I just made this with my mom's seeded grapes. I hope it will be okay using them, I figured if it had to be strained anyways....

Almost all of the grapes are floating. I have very little sugar at the bottom, only like 1/16th of an inch.

Do the bottles need to set for a while for best flavor or does it matter? I kinda want to see if the sugar amount is correct before I make any more.

HF


----------



## PixieLou (May 1, 2010)

I've found that it takes about a month for the sugar to dissolve. I've heard you can drink it after a month, but I personally think it tastes better after about 3 months. Granted that has me drinking it around December, and maybe that influences my tastes buds?


----------



## HappyFarmer (Jun 17, 2006)

Thanks. Bummer. I think I'll just decrease the sugar like someone suggested. I don't want it too sweet.

HF


----------



## Terri in WV (May 10, 2002)

I tried this recently and the kids loved the blueberry. I used very little sugar and put it in the water to boil and dissolve it before adding to the jars and have no settlement of sugar. I plan on making more but use 1/2 gallon jars instead as the kids like their juice.


----------



## majik (Feb 23, 2005)

Woo hoo! Did 13 quarts of grape juice yesterday. So pleased. Made it from free/wild grapes on the property, which makes it even better. Looking forward to trying it in a month or a few. Thanks to everyone here for the advice!


----------



## 4nTN (Jan 28, 2005)

I wish I had seen this before processing 26 lbs of concord grapes. :hair


----------



## luv2farm (Feb 15, 2008)

7thswan said:


> I use about 1/4 c sugar also. You think the Grape is good- Cherry is Unbelievably Good.

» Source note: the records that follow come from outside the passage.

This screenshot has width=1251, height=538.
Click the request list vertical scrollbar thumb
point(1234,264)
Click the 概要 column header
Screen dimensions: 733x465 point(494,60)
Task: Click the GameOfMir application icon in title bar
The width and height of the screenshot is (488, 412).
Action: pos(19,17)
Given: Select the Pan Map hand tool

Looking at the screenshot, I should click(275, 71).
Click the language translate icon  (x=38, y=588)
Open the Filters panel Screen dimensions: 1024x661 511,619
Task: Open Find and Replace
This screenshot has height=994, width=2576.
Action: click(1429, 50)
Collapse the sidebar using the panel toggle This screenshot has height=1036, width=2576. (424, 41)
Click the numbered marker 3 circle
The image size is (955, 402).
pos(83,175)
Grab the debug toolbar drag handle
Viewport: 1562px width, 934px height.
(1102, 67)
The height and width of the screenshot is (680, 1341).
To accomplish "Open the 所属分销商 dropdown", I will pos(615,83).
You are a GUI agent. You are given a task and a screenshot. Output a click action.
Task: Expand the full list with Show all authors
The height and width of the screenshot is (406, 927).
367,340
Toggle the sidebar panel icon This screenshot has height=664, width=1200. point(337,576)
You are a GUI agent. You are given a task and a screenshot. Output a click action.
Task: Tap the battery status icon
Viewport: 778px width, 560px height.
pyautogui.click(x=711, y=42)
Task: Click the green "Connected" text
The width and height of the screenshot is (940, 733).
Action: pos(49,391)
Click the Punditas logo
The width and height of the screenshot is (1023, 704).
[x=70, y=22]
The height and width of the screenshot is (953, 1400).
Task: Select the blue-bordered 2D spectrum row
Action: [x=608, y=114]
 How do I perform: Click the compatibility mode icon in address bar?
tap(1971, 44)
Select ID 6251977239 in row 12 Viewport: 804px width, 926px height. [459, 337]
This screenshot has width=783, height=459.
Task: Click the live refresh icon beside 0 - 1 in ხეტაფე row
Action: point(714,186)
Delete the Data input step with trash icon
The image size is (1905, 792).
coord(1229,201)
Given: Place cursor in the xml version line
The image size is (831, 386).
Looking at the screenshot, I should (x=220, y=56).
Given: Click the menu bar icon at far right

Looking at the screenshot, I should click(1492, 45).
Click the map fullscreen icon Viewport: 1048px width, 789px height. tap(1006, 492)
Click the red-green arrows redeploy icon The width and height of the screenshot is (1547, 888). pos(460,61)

I raised my boys on the cherry juice. They loved it! I even put some cherries in the freezer (cause I had so many they were getting away from me) and later on when the grapes came in, I mixed the grapes and the froze cherries, and they canned up wonderfully!!


----------



## Becka03 (Mar 29, 2009)

Can you HWB the juice? or does it have to be pressure canned?


----------



## PixieLou (May 1, 2010)

If you read thru this thread, you will see that lots of HWB it.


----------



## Becka03 (Mar 29, 2009)

thanks Pixie - I was reading thru it and saw BWB- but not HWB- I wasn't sure if it was a typo or something I hadn't heard of?


----------



## PixieLou (May 1, 2010)

BWB is boiling water bath
HWB is hot water bath

Both are the same thing.


----------



## Becka03 (Mar 29, 2009)

I found this one too- anyone ever try this one?
Squeezing and straining grapes for grape juice was not exactly my idea of fun. So when my neighbor showed me a faster, easier method, I was delighted. For anyone else tired of doing it the hard way, follow these steps for a delicious grape juice concentrate.

1. Wash and sterilize canning jars, lids, and rings. Fill water bath pan halfway with water to boil. At the same time, fill another pan with water to boil. This water will be added to the jars.

2. Wash grapes and remove stems and any damaged fruit.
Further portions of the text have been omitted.